Dafür müssten »neue, nachhaltige und arbeitsplatzfördernde Projekte« (Juncker) in einer sozial-ökologischen Wende der europäischen Wirtschafts- und Industriepolitik münden und an nachprüfbare Beschäftigungsziele gekoppelt werden. Beschäftigung ist schließlich der wichtigste volkswirtschaftliche Faktor in den Mitgliedsstaaten. Mit Entlassungen, Kürzung von Löhnen, Renten und Sozialleistungen spart man seinen Schulden nur hinterher. Das Sparen konsumtiver und investiver Staatsausgaben - sie verkörpern rund 20 Prozent des europäischen Bruttoinlandsprodukts - gibt dem Ganzen dann den Rest.
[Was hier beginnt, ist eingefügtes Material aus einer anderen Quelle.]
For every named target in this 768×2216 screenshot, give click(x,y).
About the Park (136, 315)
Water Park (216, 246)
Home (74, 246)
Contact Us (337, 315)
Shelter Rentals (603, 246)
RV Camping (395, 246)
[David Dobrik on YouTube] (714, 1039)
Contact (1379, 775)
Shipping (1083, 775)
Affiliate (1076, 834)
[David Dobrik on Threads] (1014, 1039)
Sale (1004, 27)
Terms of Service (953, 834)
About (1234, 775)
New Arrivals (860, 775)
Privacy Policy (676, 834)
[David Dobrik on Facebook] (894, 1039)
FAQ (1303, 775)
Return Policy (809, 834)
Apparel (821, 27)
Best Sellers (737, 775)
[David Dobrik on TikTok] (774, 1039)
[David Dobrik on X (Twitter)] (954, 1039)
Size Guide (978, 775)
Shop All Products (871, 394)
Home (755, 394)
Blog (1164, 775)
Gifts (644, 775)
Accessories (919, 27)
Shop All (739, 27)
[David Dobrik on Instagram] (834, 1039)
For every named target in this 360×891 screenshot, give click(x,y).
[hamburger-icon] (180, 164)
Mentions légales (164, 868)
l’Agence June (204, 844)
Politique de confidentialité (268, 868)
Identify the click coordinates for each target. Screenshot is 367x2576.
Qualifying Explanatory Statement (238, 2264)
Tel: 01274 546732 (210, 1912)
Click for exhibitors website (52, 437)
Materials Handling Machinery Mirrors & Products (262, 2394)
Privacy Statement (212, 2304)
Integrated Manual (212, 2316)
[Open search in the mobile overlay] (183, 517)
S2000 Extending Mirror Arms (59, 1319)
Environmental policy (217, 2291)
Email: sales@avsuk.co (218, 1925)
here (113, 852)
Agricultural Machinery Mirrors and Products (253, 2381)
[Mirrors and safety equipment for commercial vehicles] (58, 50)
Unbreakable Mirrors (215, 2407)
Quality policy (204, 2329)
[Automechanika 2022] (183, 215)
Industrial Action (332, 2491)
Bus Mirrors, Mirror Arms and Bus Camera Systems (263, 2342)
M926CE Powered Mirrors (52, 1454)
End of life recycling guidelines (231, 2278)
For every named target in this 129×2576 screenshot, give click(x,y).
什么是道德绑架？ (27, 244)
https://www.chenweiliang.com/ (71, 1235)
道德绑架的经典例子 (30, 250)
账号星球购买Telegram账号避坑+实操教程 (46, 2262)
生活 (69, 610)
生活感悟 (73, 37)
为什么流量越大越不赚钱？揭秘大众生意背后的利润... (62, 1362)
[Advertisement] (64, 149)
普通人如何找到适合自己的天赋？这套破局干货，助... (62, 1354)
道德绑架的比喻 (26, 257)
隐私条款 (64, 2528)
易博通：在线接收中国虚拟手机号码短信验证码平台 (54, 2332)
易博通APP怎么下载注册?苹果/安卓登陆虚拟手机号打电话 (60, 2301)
Ein Europäischer Beschäftigungsgipfel, wie er für diesen Mittwoch ausgerufen wurde, müsste mutig die dringend nötigen Konsequenzen ziehen. Zu befürchten ist aber eine ähnliche Schaufensterveranstaltung wie andere EU-Gipfel auch. Dringend nötig wären Schritte vor allem gegen die Umgehung des Arbeitnehmerschutzes z. B. bei Entsendung, Scheinselbstständigkeit, missbräuchlicher Werkvertragsvergabe und neuer »Tagelöhnerei« über Null-Stunden-Verträge sowie für ein europäisches Mindestlohnniveau. Eine neue europäische Arbeitszeitrichtlinie müsste die positiven Wirkungen der bisherigen Richtlinie verstärken und für eine bessere Verteilung der Arbeit sorgen.

Ein europäischer Arbeitsmarkt braucht verstärkt gemeinsame und starke Arbeitsrechte, wirksame Maßnahmen gegen sozialen Rückschritt. Das Prinzip »Gleicher Lohn und gleiche Rechte für gleiche Arbeit am gleichen Ort« - das wäre der Gipfel!

Dieser Artikel erschien zuerst am 8. Oktober 2014 in der sozialistischen Tageszeitung Neues Deutschland.